_AIM OF THE EXERCISE:_ The records appear below. Copy each one exactly.

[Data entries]
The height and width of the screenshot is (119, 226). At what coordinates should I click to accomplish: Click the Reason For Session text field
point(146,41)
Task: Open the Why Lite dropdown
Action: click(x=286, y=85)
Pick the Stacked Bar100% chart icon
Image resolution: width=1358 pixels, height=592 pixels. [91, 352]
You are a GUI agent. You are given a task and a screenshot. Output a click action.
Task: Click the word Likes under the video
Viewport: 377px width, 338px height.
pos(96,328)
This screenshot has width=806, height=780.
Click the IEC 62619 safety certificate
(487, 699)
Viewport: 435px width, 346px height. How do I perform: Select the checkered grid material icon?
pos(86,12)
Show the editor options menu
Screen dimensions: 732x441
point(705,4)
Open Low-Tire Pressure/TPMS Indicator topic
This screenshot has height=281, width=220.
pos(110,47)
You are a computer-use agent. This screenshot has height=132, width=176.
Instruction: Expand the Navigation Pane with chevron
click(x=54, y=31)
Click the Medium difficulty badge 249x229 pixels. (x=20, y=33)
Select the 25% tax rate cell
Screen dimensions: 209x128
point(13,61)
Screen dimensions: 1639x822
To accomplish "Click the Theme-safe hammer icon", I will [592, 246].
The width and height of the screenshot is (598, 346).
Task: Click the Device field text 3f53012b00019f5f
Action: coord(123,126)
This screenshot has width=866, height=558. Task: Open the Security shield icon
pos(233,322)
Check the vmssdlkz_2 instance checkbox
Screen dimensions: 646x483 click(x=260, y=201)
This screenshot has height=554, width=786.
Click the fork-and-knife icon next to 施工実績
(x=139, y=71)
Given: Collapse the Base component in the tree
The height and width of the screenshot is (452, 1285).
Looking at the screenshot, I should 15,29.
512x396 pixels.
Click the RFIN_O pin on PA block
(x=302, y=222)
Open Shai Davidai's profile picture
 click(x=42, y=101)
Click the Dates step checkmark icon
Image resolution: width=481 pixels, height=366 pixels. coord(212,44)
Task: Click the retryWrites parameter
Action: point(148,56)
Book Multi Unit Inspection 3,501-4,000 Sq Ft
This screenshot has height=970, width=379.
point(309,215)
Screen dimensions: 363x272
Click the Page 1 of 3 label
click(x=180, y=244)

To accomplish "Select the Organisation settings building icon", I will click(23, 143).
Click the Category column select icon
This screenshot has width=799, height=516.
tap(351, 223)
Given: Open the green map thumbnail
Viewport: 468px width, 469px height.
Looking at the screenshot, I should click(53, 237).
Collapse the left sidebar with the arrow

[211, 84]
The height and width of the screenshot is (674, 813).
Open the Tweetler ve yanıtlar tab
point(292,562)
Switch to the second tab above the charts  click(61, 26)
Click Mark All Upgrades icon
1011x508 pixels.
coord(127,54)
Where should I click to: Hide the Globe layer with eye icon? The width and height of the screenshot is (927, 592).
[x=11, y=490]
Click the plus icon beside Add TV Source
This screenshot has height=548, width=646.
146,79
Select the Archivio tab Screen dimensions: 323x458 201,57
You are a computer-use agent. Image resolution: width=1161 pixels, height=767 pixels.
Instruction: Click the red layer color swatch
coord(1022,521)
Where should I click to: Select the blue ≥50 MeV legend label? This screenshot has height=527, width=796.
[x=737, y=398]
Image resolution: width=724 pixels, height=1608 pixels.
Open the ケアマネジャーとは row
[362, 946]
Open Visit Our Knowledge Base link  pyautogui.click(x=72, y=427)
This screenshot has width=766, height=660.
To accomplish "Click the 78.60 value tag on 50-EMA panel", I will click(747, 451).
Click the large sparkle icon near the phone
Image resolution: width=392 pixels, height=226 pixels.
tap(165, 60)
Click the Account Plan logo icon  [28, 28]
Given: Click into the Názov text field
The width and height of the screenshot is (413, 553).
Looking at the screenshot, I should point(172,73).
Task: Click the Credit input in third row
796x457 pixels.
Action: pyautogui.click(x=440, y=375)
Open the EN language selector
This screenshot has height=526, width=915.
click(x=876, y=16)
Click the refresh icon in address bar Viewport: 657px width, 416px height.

_EXERCISE SOLUTION:_
The height and width of the screenshot is (119, 226). At what coordinates should I click to accomplish: Click the Reason For Session text field
point(146,41)
Task: Open the Why Lite dropdown
Action: click(x=286, y=85)
Pick the Stacked Bar100% chart icon
Image resolution: width=1358 pixels, height=592 pixels. [91, 352]
You are a GUI agent. You are given a task and a screenshot. Output a click action.
Task: Click the word Likes under the video
Viewport: 377px width, 338px height.
pos(96,328)
This screenshot has width=806, height=780.
Click the IEC 62619 safety certificate
(487, 699)
Viewport: 435px width, 346px height. How do I perform: Select the checkered grid material icon?
pos(86,12)
Show the editor options menu
Screen dimensions: 732x441
point(705,4)
Open Low-Tire Pressure/TPMS Indicator topic
This screenshot has height=281, width=220.
pos(110,47)
You are a computer-use agent. This screenshot has height=132, width=176.
Instruction: Expand the Navigation Pane with chevron
click(x=54, y=31)
Click the Medium difficulty badge 249x229 pixels. (x=20, y=33)
Select the 25% tax rate cell
Screen dimensions: 209x128
point(13,61)
Screen dimensions: 1639x822
To accomplish "Click the Theme-safe hammer icon", I will [592, 246].
The width and height of the screenshot is (598, 346).
Task: Click the Device field text 3f53012b00019f5f
Action: coord(123,126)
This screenshot has width=866, height=558. Task: Open the Security shield icon
pos(233,322)
Check the vmssdlkz_2 instance checkbox
Screen dimensions: 646x483 click(x=260, y=201)
This screenshot has height=554, width=786.
Click the fork-and-knife icon next to 施工実績
(x=139, y=71)
Given: Collapse the Base component in the tree
The height and width of the screenshot is (452, 1285).
Looking at the screenshot, I should 15,29.
512x396 pixels.
Click the RFIN_O pin on PA block
(x=302, y=222)
Open Shai Davidai's profile picture
 click(x=42, y=101)
Click the Dates step checkmark icon
Image resolution: width=481 pixels, height=366 pixels. coord(212,44)
Task: Click the retryWrites parameter
Action: point(148,56)
Book Multi Unit Inspection 3,501-4,000 Sq Ft
This screenshot has height=970, width=379.
point(309,215)
Screen dimensions: 363x272
Click the Page 1 of 3 label
click(x=180, y=244)

To accomplish "Select the Organisation settings building icon", I will click(23, 143).
Click the Category column select icon
This screenshot has width=799, height=516.
tap(351, 223)
Given: Open the green map thumbnail
Viewport: 468px width, 469px height.
Looking at the screenshot, I should click(53, 237).
Collapse the left sidebar with the arrow

[211, 84]
The height and width of the screenshot is (674, 813).
Open the Tweetler ve yanıtlar tab
point(292,562)
Switch to the second tab above the charts  click(61, 26)
Click Mark All Upgrades icon
1011x508 pixels.
coord(127,54)
Where should I click to: Hide the Globe layer with eye icon? The width and height of the screenshot is (927, 592).
[x=11, y=490]
Click the plus icon beside Add TV Source
This screenshot has height=548, width=646.
146,79
Select the Archivio tab Screen dimensions: 323x458 201,57
You are a computer-use agent. Image resolution: width=1161 pixels, height=767 pixels.
Instruction: Click the red layer color swatch
coord(1022,521)
Where should I click to: Select the blue ≥50 MeV legend label? This screenshot has height=527, width=796.
[x=737, y=398]
Image resolution: width=724 pixels, height=1608 pixels.
Open the ケアマネジャーとは row
[362, 946]
Open Visit Our Knowledge Base link  pyautogui.click(x=72, y=427)
This screenshot has width=766, height=660.
To accomplish "Click the 78.60 value tag on 50-EMA panel", I will click(747, 451).
Click the large sparkle icon near the phone
Image resolution: width=392 pixels, height=226 pixels.
tap(165, 60)
Click the Account Plan logo icon  [28, 28]
Given: Click into the Názov text field
The width and height of the screenshot is (413, 553).
Looking at the screenshot, I should point(172,73).
Task: Click the Credit input in third row
796x457 pixels.
Action: pyautogui.click(x=440, y=375)
Open the EN language selector
This screenshot has height=526, width=915.
click(x=876, y=16)
Click the refresh icon in address bar Viewport: 657px width, 416px height.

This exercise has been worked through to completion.